Your assignment: Go through the entries below and tally the lines containing the string "screenshot"; report only the tally.

====== Extracted records ======

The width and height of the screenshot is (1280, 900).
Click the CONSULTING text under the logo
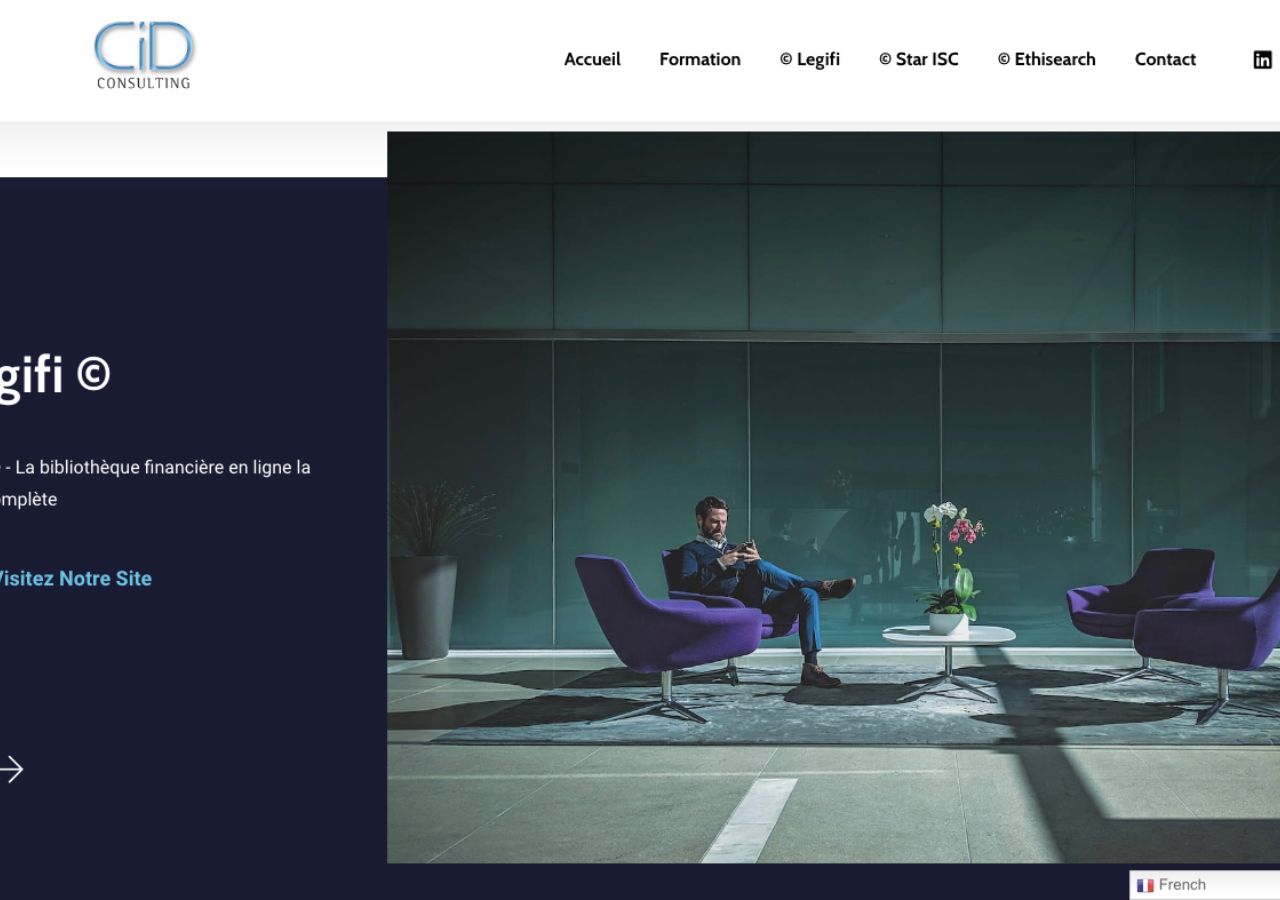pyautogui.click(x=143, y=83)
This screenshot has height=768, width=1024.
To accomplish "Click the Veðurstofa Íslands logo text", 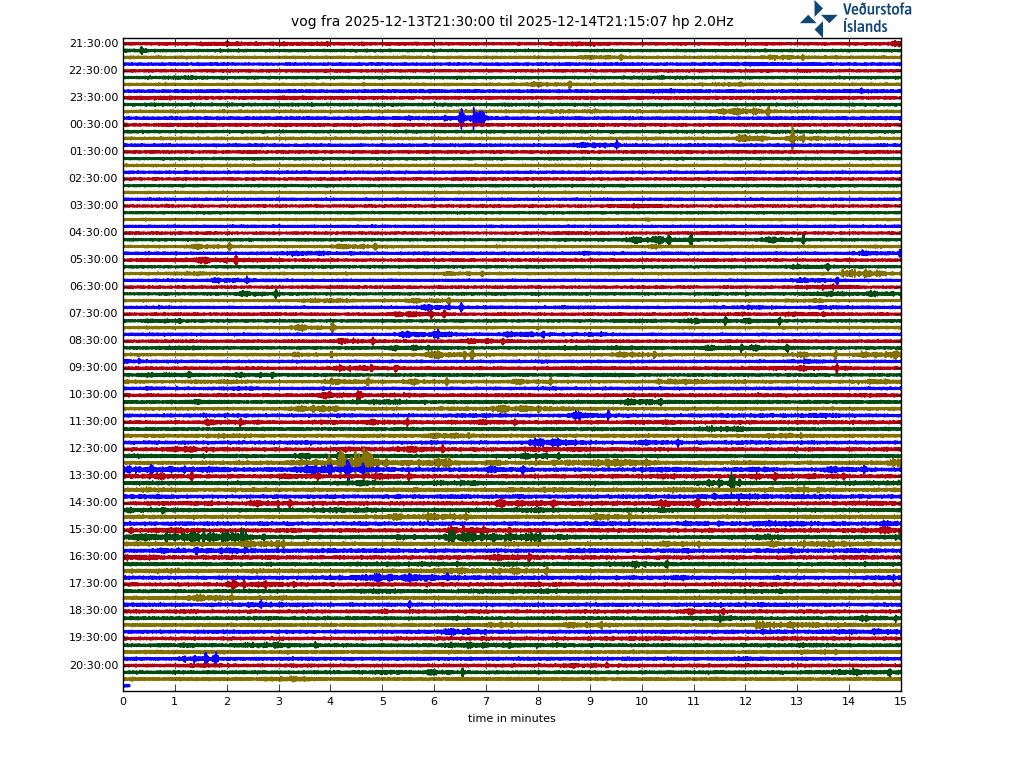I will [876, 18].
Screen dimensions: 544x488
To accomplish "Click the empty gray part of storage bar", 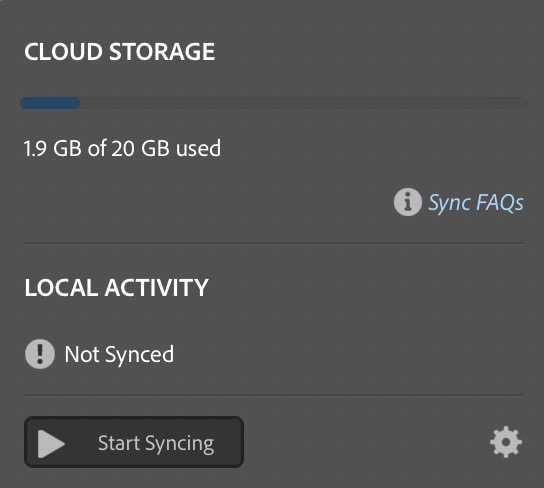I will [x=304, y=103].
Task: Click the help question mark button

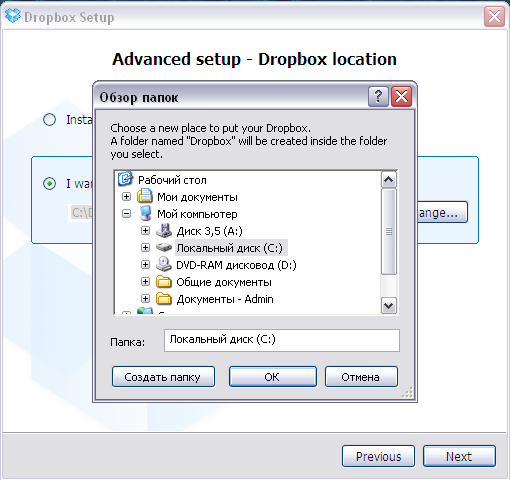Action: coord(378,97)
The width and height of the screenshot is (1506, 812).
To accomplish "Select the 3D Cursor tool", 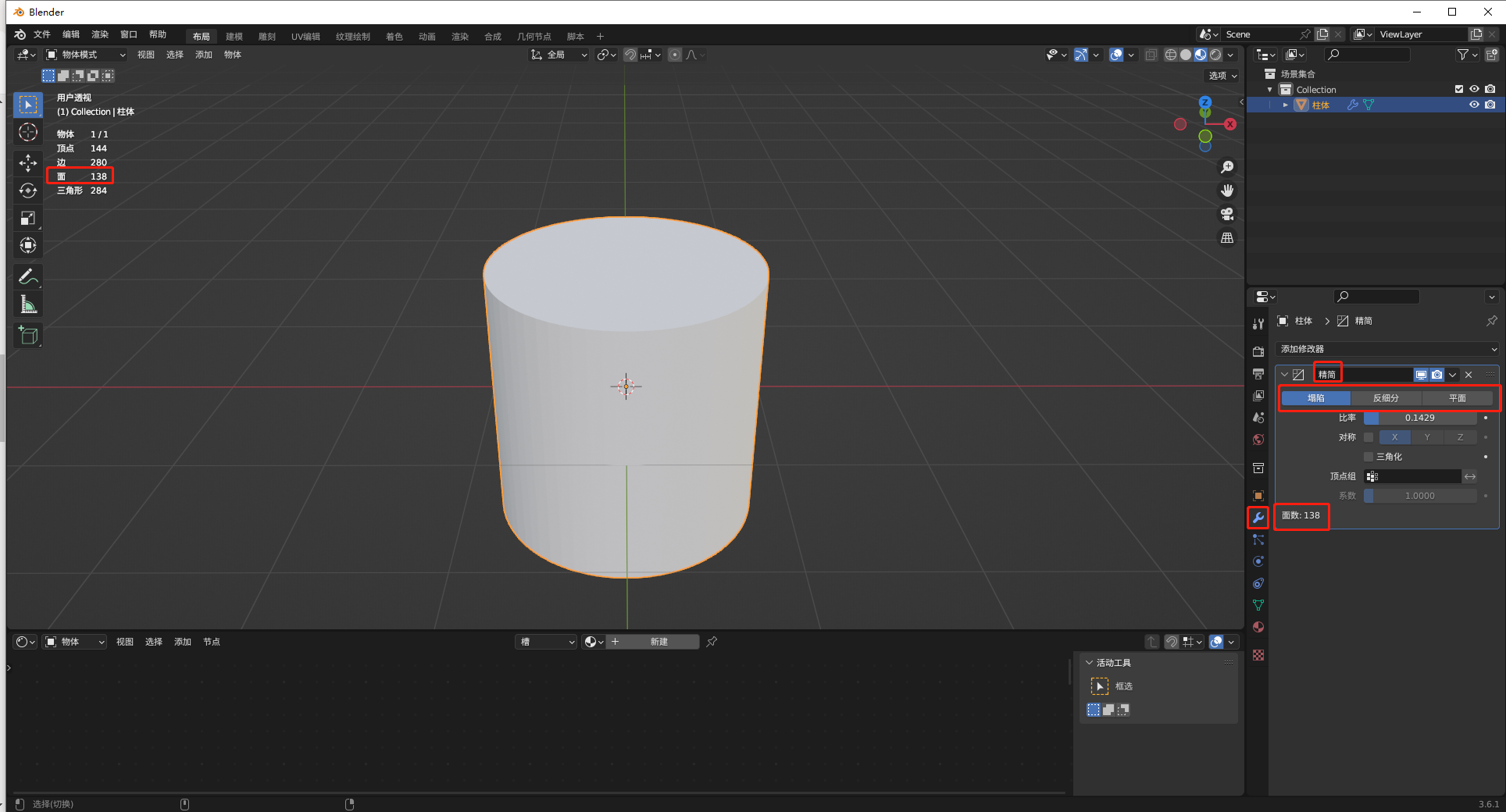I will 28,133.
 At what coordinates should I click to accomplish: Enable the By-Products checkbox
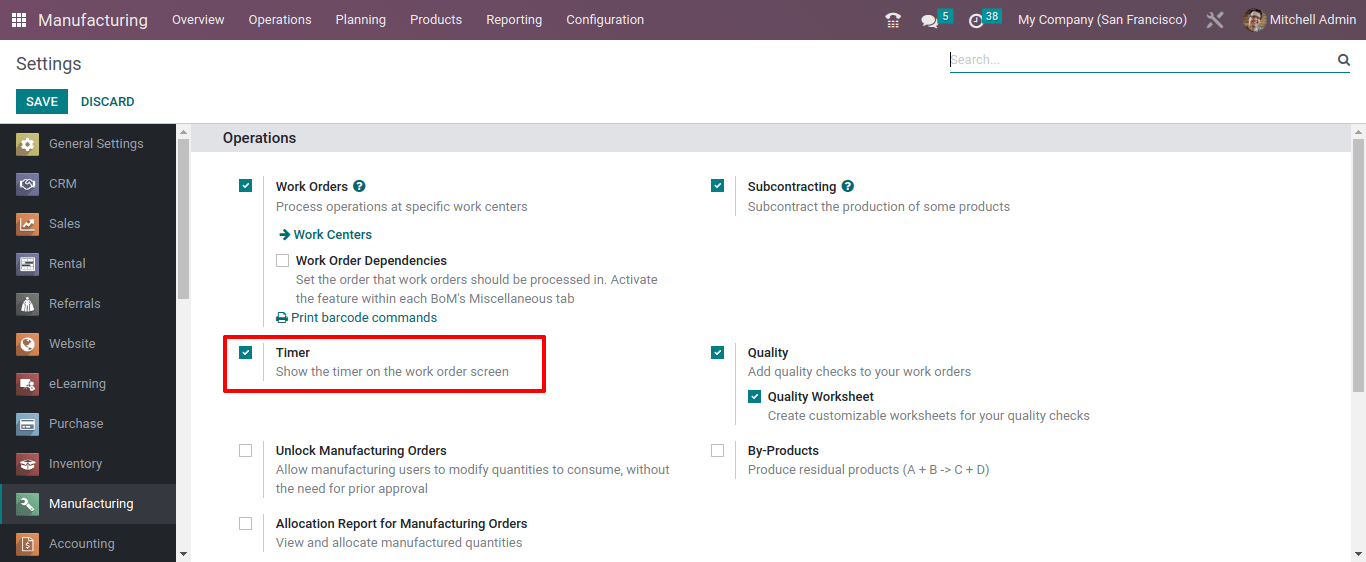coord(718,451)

======

Completed exercise: 3